Back before BF and I moved in together, I was living with my grandmother. This had originally been intended to be a temporary thing, but I ended up staying for close to 3 years. When I first moved in, I was staying in her guest room, on the ancient and increasingly uncomfortable double bed. About a year and a half ago, when it didn’t seem like I was leaving anytime soon, I decided to purchase myself a new mattress and box spring, and ditch the bed frame in favor of one of those bare minimum frames, to make a little more room. Everything went well, except….the minimal frame was on wheels. On a hardwood floor.
It was a constant adventure about the moving bed. Things would fall down behind it and get seemingly lost forever. Blankets constantly needed to be re-adjusted. When we made plans to move, one of the things that BF and I both agreed on was that we needed a real bedframe, and quickly.
It was a pleasant surprise, then, when we moved into our new place and realize two things – 1. That our new bedroom was carpeted and 2. That the wheels on the bed frame locked into place. If I had known this, I might have saved myself a lot of irritation over the past year. But, regardless – I was now content to not spend any more money and just deal with the bed frame as it was, particularly since we’ve been tentatively planning to purchase a larger, Queen sized mattress in the semi-near future – in a year or 2, perhaps. I figured that we could just get a bed frame that would make up both happy then.
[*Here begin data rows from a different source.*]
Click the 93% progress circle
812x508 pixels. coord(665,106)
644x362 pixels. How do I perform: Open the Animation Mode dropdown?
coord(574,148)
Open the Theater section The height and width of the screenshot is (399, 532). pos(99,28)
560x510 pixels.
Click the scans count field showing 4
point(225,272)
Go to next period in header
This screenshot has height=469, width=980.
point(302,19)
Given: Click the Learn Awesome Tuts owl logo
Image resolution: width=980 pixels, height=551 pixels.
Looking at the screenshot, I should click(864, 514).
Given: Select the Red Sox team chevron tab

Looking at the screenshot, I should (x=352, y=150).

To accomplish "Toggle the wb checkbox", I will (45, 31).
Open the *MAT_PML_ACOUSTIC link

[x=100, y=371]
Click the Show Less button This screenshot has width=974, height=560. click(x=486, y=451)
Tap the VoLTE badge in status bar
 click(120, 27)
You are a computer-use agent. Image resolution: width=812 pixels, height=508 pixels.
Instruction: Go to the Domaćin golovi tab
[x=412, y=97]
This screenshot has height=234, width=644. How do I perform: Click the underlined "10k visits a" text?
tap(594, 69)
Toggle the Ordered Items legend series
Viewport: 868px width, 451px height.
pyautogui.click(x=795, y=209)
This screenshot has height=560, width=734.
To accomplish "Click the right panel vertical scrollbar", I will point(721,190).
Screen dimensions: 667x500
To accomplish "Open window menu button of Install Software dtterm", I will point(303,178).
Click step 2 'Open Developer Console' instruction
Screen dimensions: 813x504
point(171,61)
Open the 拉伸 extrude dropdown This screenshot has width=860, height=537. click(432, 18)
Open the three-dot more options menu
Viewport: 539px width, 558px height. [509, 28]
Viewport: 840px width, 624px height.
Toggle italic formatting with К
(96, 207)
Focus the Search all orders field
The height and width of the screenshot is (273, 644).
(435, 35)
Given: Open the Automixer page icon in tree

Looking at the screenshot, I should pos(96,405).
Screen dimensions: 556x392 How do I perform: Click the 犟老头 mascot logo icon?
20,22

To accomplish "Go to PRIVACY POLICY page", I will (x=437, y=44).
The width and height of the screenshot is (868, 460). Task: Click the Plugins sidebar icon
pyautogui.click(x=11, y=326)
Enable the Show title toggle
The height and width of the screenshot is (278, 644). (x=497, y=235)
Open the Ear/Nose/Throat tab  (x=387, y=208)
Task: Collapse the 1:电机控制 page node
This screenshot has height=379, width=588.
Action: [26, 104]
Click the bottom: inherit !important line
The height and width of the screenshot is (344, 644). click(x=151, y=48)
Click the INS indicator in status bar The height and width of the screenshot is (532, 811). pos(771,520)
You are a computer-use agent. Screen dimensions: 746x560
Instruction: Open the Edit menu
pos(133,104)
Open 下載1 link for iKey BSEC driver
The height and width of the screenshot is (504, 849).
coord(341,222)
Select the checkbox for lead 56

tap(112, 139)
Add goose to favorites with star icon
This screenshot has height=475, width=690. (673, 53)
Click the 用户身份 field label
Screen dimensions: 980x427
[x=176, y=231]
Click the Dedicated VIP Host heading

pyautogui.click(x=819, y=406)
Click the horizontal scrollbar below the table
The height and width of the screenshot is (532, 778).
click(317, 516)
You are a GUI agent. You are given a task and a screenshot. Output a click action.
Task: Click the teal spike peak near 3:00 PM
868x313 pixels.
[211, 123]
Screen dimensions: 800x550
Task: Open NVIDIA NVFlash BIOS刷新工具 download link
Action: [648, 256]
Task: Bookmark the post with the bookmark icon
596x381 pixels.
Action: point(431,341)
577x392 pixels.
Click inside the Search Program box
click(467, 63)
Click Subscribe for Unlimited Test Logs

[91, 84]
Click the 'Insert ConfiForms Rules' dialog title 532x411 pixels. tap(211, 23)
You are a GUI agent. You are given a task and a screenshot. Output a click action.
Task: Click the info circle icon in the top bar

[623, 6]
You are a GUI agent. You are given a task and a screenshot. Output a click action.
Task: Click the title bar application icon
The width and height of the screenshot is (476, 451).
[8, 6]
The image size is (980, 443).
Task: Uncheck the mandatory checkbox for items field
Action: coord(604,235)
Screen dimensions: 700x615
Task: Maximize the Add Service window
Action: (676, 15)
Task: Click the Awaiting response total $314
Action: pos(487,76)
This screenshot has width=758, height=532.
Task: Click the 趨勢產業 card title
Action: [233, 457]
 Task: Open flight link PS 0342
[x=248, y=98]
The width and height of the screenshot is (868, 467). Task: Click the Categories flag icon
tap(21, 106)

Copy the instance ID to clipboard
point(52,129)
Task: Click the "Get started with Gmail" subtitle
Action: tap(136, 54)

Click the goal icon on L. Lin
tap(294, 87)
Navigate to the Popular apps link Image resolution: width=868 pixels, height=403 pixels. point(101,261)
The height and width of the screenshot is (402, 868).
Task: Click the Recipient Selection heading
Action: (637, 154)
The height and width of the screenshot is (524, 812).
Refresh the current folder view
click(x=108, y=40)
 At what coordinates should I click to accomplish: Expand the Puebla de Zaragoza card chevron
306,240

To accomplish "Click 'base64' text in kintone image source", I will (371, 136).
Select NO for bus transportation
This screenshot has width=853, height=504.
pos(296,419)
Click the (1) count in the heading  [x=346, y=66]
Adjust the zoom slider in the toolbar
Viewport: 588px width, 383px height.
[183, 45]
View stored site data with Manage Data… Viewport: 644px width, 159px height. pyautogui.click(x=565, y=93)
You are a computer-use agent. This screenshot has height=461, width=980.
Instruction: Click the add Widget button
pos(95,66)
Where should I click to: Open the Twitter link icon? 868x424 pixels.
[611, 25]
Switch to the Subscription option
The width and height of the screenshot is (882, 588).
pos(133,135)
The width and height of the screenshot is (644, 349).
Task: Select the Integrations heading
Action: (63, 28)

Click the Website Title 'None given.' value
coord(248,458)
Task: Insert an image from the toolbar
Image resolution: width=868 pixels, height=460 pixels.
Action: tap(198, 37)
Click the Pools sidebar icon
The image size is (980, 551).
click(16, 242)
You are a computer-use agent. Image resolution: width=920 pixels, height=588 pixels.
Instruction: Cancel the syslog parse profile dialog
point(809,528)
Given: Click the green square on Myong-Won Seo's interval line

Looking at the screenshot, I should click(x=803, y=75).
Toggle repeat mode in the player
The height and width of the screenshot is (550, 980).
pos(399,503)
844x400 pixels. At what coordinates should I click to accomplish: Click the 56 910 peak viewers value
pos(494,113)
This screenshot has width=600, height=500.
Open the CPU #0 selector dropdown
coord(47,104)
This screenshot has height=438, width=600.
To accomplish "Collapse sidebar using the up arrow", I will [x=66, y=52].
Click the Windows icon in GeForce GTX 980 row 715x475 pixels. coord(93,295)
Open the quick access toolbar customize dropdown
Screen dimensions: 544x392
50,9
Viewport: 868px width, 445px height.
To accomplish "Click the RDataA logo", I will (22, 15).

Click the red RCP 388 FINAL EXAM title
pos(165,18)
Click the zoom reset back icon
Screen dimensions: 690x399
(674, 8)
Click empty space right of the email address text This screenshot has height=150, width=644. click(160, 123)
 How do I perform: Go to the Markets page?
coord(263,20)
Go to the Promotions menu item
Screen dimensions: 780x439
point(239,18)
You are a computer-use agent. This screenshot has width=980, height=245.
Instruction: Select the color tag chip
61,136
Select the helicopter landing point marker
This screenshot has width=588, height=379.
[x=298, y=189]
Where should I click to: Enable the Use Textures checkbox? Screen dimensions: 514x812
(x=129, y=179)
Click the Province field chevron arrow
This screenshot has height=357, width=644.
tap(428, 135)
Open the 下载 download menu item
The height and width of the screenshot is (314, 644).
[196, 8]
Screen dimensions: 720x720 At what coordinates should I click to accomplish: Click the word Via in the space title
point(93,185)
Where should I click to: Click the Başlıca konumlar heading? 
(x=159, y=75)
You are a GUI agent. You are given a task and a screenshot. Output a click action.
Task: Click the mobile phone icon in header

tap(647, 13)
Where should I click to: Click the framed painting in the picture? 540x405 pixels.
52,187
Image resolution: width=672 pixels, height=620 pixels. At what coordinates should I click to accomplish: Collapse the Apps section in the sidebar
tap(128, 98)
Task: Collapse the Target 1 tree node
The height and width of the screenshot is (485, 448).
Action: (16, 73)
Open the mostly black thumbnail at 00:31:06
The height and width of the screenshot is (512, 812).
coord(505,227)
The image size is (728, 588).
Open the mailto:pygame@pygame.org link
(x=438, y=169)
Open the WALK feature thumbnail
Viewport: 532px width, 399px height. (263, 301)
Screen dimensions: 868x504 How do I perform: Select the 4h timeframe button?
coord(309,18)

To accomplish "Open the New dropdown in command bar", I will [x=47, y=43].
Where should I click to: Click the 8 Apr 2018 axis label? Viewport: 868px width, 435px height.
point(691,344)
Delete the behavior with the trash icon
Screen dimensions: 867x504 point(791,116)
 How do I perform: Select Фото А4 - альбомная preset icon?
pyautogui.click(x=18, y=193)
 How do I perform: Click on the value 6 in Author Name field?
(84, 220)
Oh no, says BF. Sometime in September, he decided that he wanted a project. He is an engineer by trade (and by nature), and quickly got to work sketching out plans to create a bed. He bought the wood, and the screws, and borrowed some tools from his father, and spent the better part of a weekend working on it. After a few weeks, he had the pieces mainly done, and went to put them together, and realized….that he had measured incorrectly. So, then, the bed frame pieces sat in our hallway for the better part of 2 months. He finally, finally finished bed construction last weekend, and, while I certainly do not love the bare, scratched wood monstrosity he has created, I’m trying to be supportive because I know how much he enjoyed doing something like this.
The thing I am less supportive about? Total cost. All told, after buying wood, and replacement wood, and screws, and replacement screws, and who knows what else, the bed frame alone has cost us almost $200. BF promises that when spring comes, we can drag the thing outside and sand it a little bit and put some stain on it, in an attempt to make it a little better looking, which will only be an additional expense.
Not happy about all of this, particularly when I know I could have gotten something that I wanted at IKEA for a whole lot less money and time, but trying my best to bite my tongue and be supportive, since it was a project, and he did put a lot of effort into it.